## BEGIN Records provided

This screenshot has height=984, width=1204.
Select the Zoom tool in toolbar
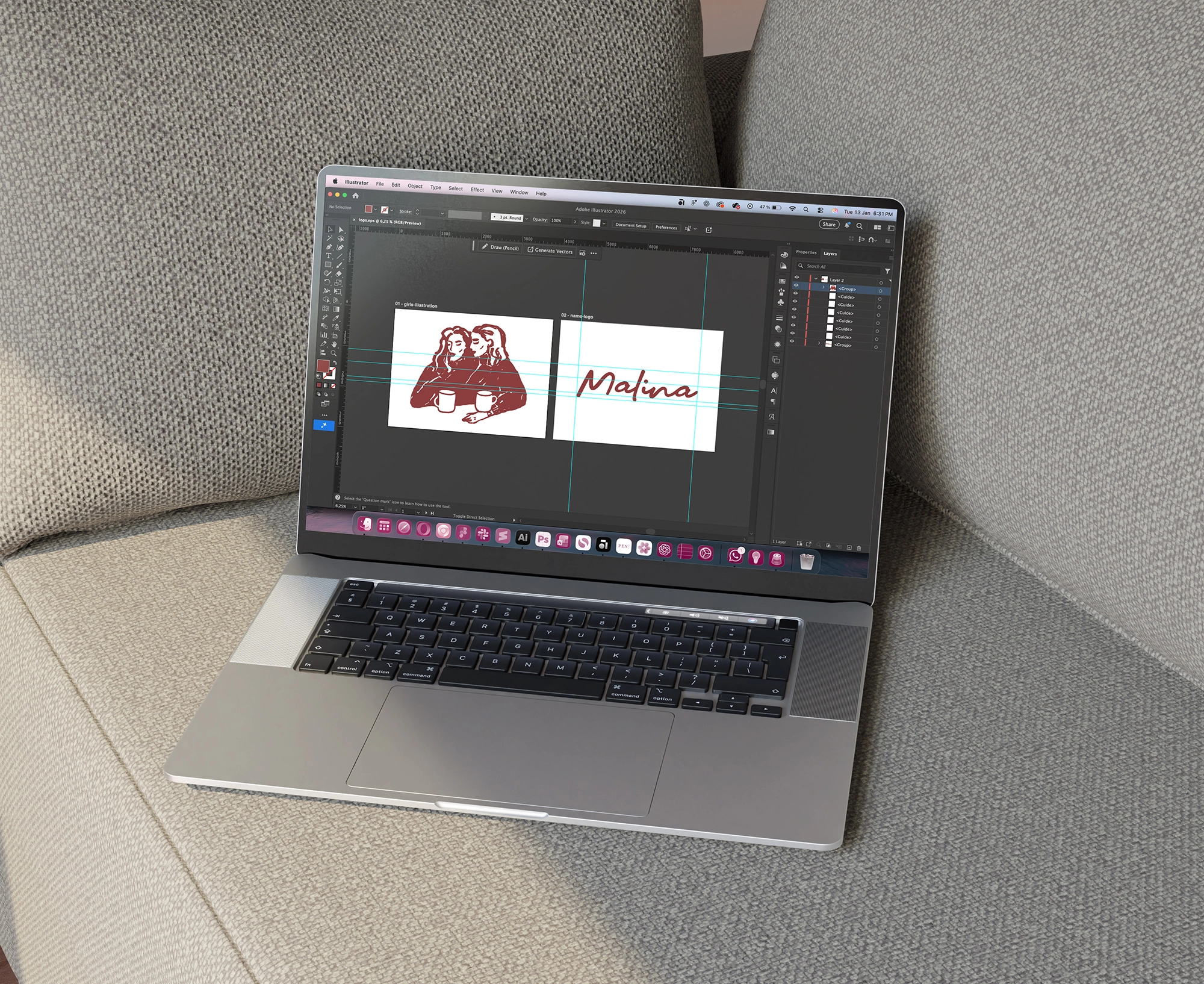(x=334, y=353)
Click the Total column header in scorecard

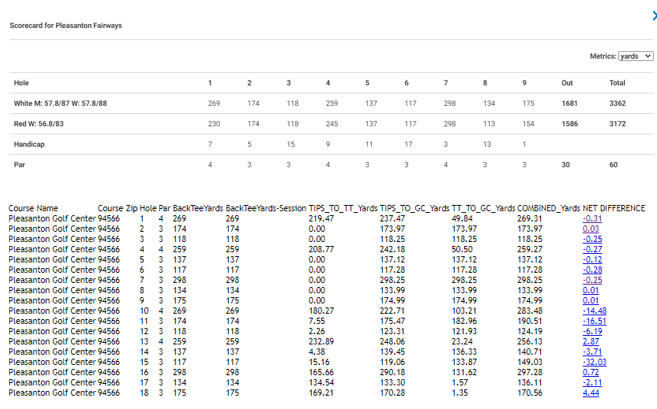coord(617,83)
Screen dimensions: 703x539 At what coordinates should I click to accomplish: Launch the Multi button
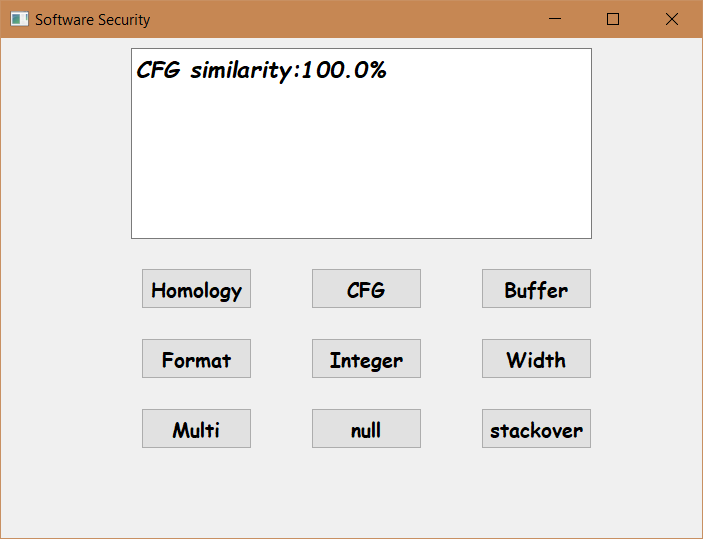coord(196,429)
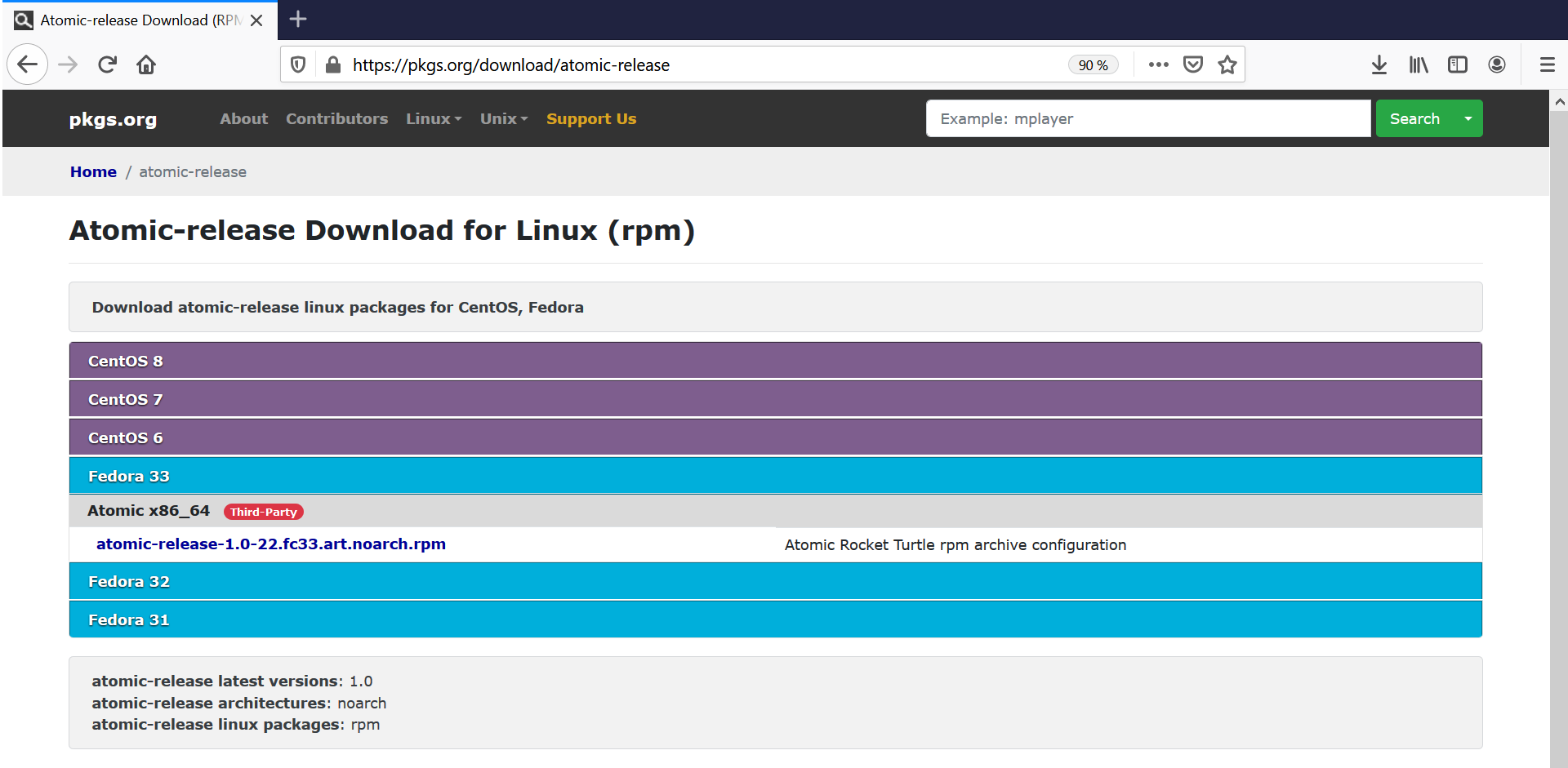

## END Records provided

→ Short exercise
Copy each line of the listing above that contains the word "Launch".

→ Answer to the problem
Screen dimensions: 703x539 At what coordinates should I click to accomplish: Launch the Multi button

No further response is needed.